Europa monitort de ozonlaag met de hulp van het BIRA
Copernicus is het aardobservatieprogramma van de Europese Unie dat kijkt naar onze planeet en het milieu. De Copernicus Atmosphere Monitoring Service (CAMS) combineert satellietobservaties met een chemisch weermodel om continue informatie te kunnen geven over de samenstelling van onze atmosfeer. Het BIRA verleent twee diensten aan CAMS:
- de validatie met behulp van metingen die onafhankelijk zijn van de door CAMS gebruikte satellietmetingen bijvoorbeeld van het Network for the Detection of Atmosphere Composition Change (NDACC)
- de ontwikkeling van een stratosferisch chemiemodel afgeleid van BASCOE.
De ozonlaag bevindt zich in de stratosfeer en is een belangrijke aandachtspunt voor CAMS en voor het BIRA, aangezien het alle leven op aarde beschermt tegen schadelijke UV straling.
Ozongaten doen zich jaarlijks voor tijdens de lente boven de Zuidpool, maar zijn veel zeldzamer boven de Noordpool
Een “ozongat” verschijnt jaarlijks tussen september en november boven Antarctica als gevolg van de vorming van polaire stratosferische wolken (PSC) door de zeer lage vriestemperaturen.
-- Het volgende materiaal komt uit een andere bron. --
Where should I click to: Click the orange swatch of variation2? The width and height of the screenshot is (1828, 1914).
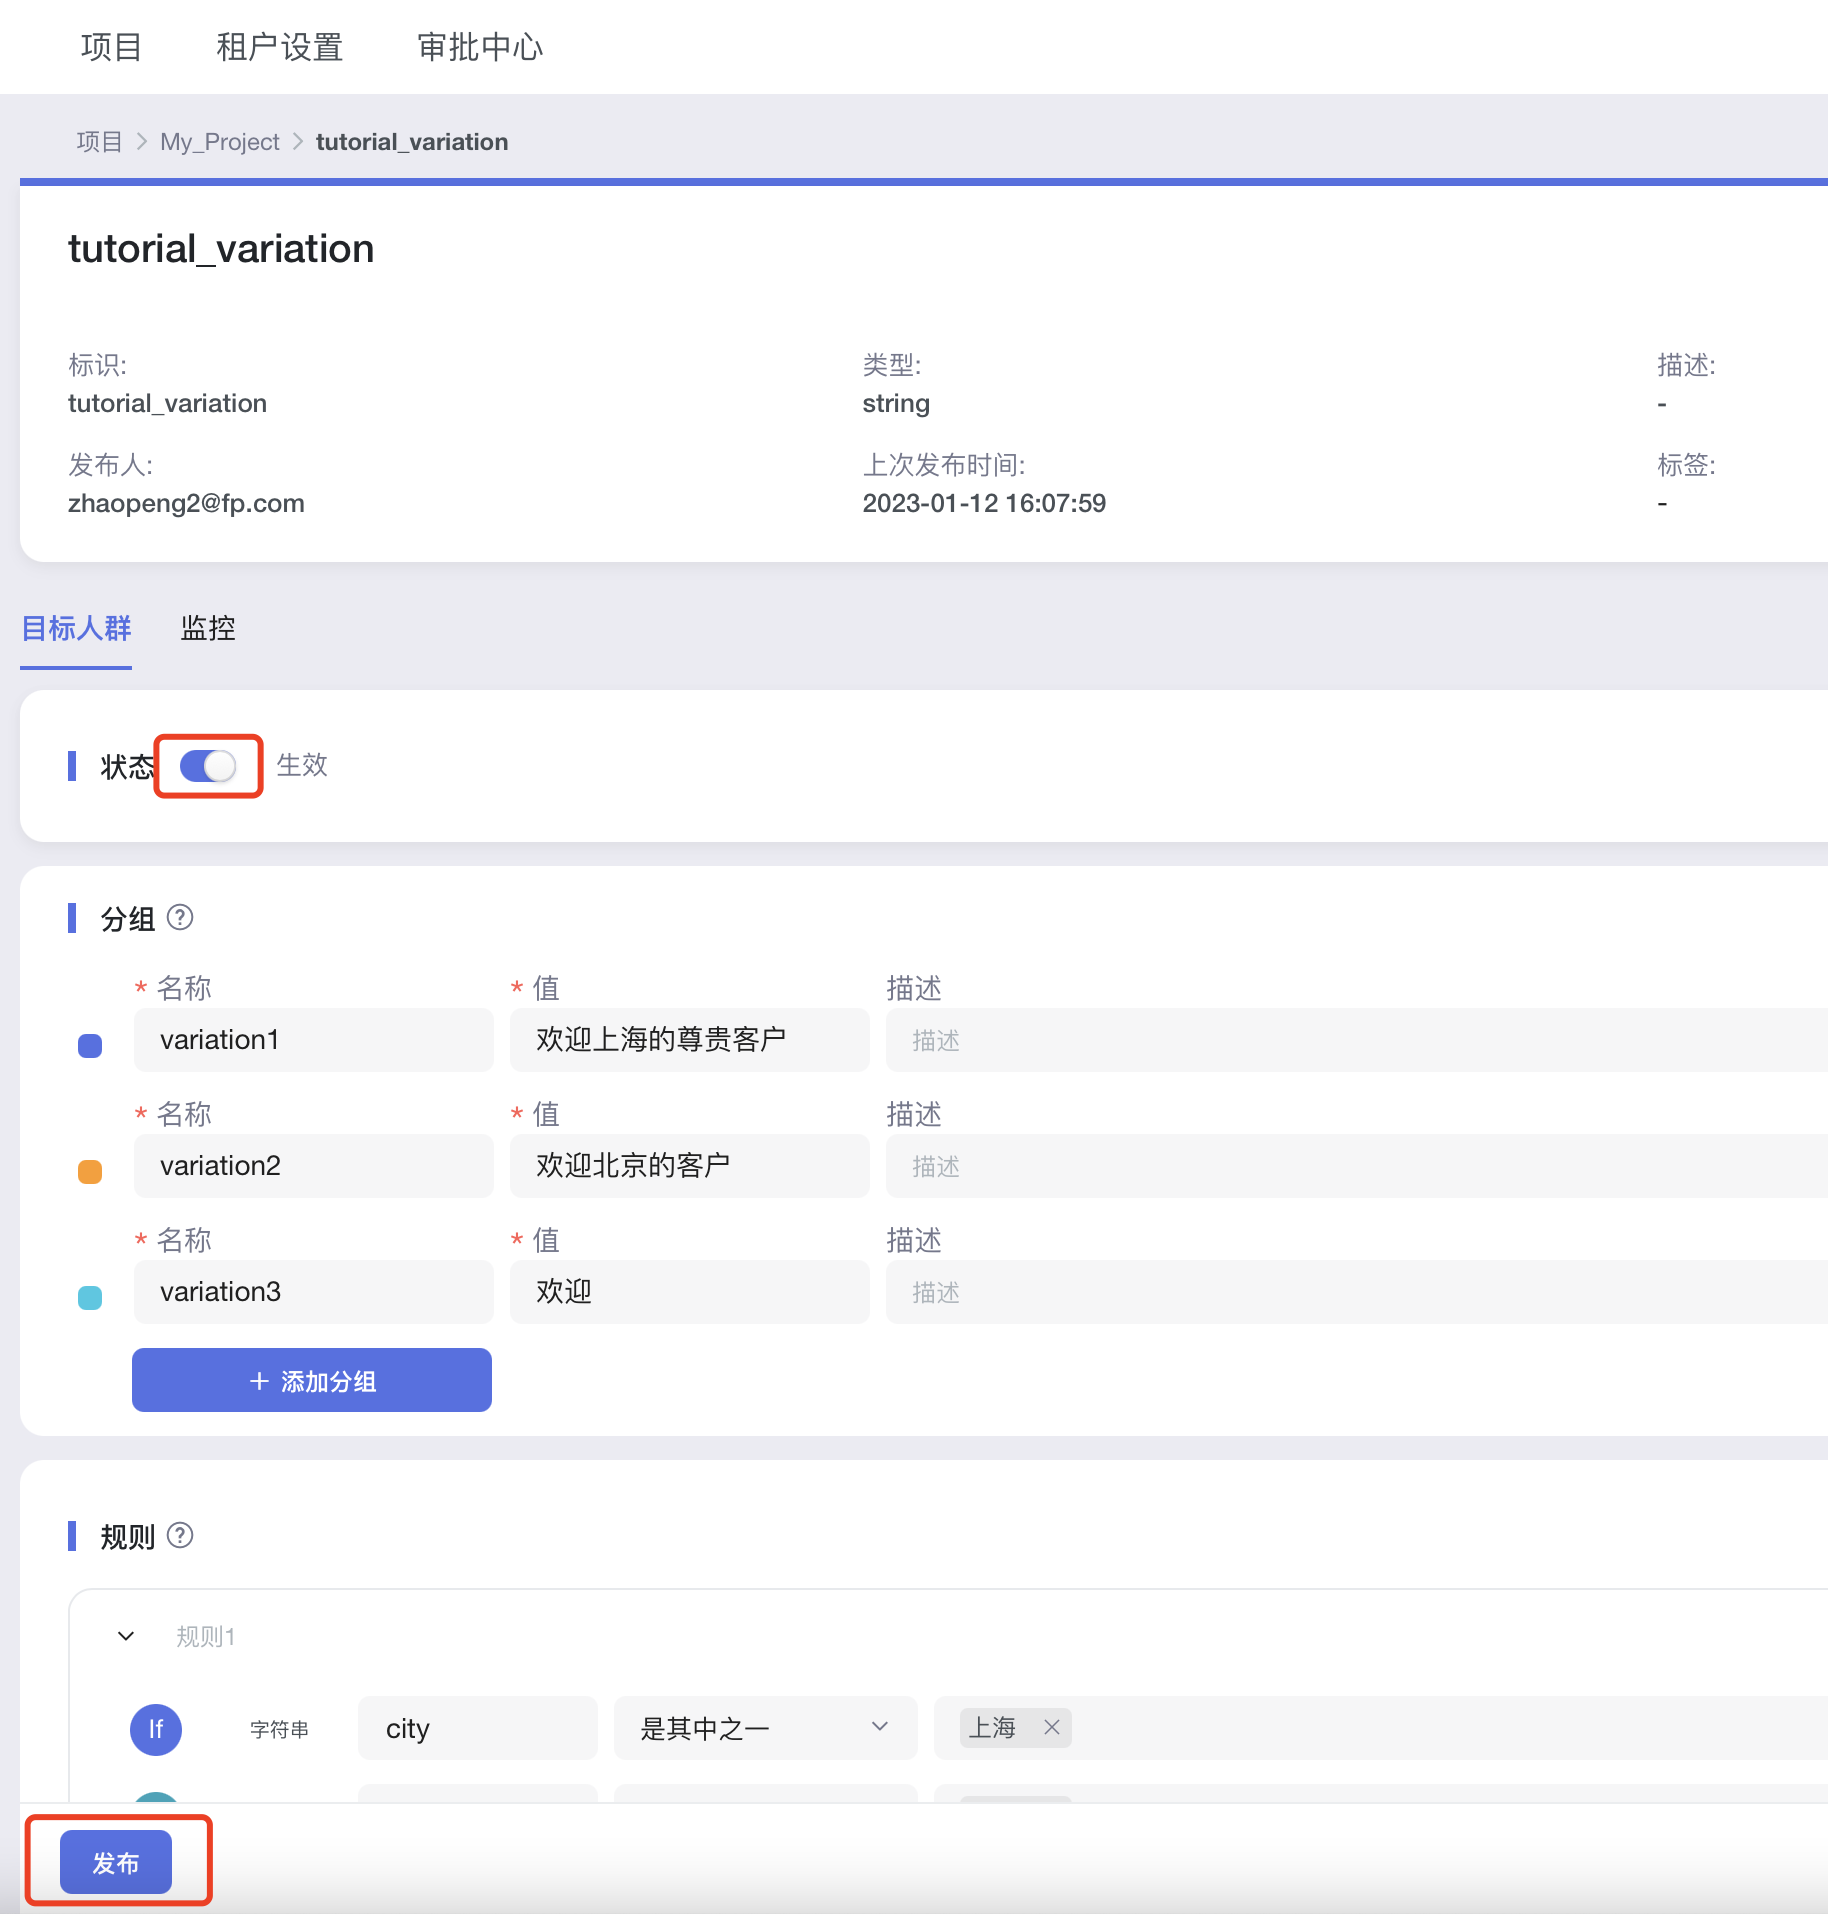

Wanneer de zon terug tevoorschijn komt in het poolgebied tijdens de lente ontstaan er op het oppervlak van deze wolken reacties met chloor en broom die ozon afbreken.
De industriële productie van deze chemicaliën is aan banden gelegd maar ze kunnen lang in de atmosfeer blijven bestaan. De meteorologische omstandigheden zijn cruciaal in dit proces: aangezien Antarctica omgeven is door de Zuidelijke Oceaan, blijft het geïsoleerd tijdens de winter en kan een stabiele koude vortex standhouden, ideale omstandigheden voor de vorming van polaire stratosferische wolken. Rond de Noordpool is de topografie minder symmetrisch en daardoor minder geschikt voor een stabiele polaire vortex waardoor de vorming van een ozongat daar een zeldzaam fenomeen is.
Drie opeenvolgende uitzonderlijke gaten in de ozonlaag tijdens 2019 en 2020
In deze twee jaren deed zich een zeldzame variatie voor in de dynamica van de polaire vortex in het noordelijk en zuidelijk halfrond.
- Eind augustus 2019 zwakte de zuiderse polaire vortex vlugger af en de stratosferische temperaturen stegen daardoor sneller wat leidde tot het zwakste en kortst durend ozongat boven Antarctica sinds 2002.
- Het jaar daarop deed zich de omgekeerde situatie voor: de vortex was sterk en bleef langere tijd stabiel roteren boven de Zuidpool en creëerde een diep ozongat rond midden december 2020.
- Tijdens april 2020 deed zich ook boven de Noordpool een uitzonderlijk grote vortex voor, wat tot de vorming van PSC’s en de afbraak van stratosferisch ozon leidde. Het ozongat was groter en dieper dan bij de twee eerder bekende voorvallen, in 1997 en 2011, waarin zich ook een ozongat boven de Noordpool voordeed.
De operationele 5-daagse voorspellingen van CAMS waren in staat deze lage ozonconcentraties correct vast te stellen. De prestaties van de CAMS-suites worden voortdurend gevolgd (Evaluation of global forecasts) en geëvalueerd in trimestriële verslagen (Evaluation and Quality Assurance reports). Het BIRA draagt hier o.m. aan bij door gebruik te maken van metingen die beschikbaar zijn bij internationale meetnetwerken zoals NDACC, Network for the Detection of Atmosphere Composition Change.
Deze gebeurtenissen tonen geen schending van het Montreal protocol die de productie verbiedt van gassen die ozon afbreken, maar worden wel veroorzaakt door uitzonderlijke variaties in meteorologische omstandigheden waaronder een polaire vortex zich vormt. Onderzoek moet aantonen of dit een gevolg is van klimaatsverandering.
Referentie:
Inness, A., Chabrillat, S., Flemming, J., Huijnen, V., Langenrock, B., Nicolas, J., Polichtchouk, I. and Razinger M.: Exceptionally low Arctic stratospheric ozone in spring 2020 as seen in the CAMS reanalysis,J. Geophys. Res.: Atmospheres, 125, e2020JD033563, doi:10.1029/2020JD033563, 2020.